● **Prompt**
Lines with the string "camera" must each be copied from the listing.

● **Listed records**
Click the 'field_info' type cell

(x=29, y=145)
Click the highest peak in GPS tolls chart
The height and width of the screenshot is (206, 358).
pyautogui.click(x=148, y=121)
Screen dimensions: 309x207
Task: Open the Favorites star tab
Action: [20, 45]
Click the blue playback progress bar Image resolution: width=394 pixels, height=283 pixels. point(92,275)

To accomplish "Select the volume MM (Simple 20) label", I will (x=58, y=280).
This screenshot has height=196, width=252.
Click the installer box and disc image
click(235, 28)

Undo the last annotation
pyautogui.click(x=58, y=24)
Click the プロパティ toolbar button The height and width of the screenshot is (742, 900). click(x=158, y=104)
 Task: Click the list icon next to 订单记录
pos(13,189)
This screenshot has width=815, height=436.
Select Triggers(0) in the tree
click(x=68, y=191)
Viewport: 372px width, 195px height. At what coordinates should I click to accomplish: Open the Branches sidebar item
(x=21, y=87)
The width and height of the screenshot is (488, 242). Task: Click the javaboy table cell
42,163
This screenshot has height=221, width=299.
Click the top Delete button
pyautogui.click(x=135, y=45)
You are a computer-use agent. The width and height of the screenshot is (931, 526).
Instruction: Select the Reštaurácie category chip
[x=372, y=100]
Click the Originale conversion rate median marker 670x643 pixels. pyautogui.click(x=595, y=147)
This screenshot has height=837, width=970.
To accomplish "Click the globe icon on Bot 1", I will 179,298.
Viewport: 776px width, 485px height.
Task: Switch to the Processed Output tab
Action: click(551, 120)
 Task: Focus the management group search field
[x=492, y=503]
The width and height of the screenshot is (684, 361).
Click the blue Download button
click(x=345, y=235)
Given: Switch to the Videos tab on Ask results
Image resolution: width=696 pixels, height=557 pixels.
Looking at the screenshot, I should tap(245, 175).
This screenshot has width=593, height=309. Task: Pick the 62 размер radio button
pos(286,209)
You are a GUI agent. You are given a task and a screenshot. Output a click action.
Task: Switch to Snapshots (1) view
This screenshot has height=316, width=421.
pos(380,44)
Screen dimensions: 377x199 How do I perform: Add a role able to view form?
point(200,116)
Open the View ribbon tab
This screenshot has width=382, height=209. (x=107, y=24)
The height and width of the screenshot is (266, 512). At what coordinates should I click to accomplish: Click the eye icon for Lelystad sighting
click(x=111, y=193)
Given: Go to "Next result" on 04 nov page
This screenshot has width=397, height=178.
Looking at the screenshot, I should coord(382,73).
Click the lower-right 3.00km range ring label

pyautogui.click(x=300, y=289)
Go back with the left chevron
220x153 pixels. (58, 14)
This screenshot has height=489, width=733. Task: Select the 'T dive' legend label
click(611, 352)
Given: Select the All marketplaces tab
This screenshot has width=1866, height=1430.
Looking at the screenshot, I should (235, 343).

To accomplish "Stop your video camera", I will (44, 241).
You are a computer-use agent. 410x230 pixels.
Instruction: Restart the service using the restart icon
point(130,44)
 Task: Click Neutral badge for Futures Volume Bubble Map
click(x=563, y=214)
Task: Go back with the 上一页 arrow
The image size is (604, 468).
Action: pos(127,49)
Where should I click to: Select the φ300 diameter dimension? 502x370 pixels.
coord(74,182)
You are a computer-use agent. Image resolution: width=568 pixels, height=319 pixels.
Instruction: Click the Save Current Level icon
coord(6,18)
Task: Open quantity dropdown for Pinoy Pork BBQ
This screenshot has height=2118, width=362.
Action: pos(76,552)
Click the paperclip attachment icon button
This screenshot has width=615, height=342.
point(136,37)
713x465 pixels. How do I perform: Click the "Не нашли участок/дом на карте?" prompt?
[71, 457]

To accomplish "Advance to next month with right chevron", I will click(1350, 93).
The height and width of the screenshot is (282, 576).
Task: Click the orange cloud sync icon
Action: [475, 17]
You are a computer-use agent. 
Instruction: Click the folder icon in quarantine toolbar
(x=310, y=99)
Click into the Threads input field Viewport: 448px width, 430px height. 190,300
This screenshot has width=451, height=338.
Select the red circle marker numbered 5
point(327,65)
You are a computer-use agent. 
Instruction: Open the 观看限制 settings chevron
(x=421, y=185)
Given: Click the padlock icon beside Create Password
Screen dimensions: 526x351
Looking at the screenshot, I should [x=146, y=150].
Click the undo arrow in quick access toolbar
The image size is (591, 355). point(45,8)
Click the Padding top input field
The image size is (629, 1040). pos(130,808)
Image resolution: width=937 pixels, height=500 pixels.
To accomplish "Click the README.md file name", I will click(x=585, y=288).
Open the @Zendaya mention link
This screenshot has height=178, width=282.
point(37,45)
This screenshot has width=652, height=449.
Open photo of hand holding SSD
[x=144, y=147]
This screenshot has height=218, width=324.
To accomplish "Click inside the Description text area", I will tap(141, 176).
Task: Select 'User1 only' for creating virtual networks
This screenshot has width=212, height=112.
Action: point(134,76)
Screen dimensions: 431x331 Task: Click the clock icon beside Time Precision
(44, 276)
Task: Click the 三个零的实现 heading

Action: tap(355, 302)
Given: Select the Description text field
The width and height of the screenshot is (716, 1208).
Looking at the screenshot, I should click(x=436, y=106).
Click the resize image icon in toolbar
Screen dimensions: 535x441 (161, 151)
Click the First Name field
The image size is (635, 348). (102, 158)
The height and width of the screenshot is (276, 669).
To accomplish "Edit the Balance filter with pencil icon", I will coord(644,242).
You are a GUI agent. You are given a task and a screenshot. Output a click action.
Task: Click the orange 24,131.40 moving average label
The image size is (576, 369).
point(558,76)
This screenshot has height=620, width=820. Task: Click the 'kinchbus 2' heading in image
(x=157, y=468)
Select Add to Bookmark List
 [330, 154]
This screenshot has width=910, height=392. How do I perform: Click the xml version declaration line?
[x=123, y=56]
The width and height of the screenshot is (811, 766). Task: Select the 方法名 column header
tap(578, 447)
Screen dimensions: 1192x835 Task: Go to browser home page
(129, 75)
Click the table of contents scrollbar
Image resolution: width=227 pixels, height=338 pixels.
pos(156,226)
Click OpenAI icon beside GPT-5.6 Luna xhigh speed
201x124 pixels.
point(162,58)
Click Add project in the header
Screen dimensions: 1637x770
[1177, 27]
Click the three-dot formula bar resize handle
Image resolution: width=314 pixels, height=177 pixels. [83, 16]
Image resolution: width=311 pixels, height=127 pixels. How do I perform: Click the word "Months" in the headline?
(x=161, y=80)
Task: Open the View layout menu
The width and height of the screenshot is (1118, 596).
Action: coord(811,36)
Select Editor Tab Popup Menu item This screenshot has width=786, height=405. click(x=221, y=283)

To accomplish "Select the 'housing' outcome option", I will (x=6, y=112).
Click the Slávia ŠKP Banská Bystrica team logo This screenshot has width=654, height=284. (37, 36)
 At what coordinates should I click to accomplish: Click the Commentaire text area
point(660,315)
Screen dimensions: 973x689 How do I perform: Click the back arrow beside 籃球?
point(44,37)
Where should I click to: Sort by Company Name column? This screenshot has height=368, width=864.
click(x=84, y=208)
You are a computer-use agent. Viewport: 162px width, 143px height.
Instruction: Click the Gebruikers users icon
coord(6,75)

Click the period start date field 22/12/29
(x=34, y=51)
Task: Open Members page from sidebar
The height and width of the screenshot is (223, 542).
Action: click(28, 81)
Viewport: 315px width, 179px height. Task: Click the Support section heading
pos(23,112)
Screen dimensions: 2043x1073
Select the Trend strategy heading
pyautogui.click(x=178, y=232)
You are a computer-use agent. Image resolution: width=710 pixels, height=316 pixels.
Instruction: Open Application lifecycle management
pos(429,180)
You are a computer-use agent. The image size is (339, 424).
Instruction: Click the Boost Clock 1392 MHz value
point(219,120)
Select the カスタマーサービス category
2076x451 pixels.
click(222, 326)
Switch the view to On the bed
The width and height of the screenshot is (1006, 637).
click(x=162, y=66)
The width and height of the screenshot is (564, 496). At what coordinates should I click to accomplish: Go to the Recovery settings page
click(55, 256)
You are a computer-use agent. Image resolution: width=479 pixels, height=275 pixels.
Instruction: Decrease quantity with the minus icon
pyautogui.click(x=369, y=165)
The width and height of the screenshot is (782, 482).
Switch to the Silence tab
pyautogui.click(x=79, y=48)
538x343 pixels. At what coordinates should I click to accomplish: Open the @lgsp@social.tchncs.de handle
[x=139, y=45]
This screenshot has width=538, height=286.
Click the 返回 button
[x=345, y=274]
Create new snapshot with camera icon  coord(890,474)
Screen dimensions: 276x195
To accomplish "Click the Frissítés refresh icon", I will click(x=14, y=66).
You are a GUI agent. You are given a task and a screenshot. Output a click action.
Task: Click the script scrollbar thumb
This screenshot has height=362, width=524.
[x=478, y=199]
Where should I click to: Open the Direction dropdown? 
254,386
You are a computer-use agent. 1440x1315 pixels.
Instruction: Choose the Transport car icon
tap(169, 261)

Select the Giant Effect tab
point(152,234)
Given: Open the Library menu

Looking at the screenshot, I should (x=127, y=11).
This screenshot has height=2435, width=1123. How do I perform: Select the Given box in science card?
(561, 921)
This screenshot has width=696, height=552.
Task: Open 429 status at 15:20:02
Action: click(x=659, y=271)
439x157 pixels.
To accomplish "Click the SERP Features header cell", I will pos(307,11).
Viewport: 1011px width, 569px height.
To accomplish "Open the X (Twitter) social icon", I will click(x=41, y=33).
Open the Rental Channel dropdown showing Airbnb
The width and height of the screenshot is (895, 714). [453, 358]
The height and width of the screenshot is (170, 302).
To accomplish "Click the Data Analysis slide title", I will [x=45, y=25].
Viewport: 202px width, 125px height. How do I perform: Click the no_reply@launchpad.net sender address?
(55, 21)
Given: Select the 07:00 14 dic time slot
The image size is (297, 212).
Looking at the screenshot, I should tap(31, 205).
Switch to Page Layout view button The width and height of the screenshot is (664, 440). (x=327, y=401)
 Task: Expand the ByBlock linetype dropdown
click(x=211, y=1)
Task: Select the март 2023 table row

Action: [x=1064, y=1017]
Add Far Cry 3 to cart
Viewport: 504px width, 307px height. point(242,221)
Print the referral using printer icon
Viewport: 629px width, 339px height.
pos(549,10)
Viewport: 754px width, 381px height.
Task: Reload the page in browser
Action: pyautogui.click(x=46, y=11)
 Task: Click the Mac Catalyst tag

● **Answer for the task**
To accomplish "Stop your video camera", I will (44, 241).
Create new snapshot with camera icon  coord(890,474)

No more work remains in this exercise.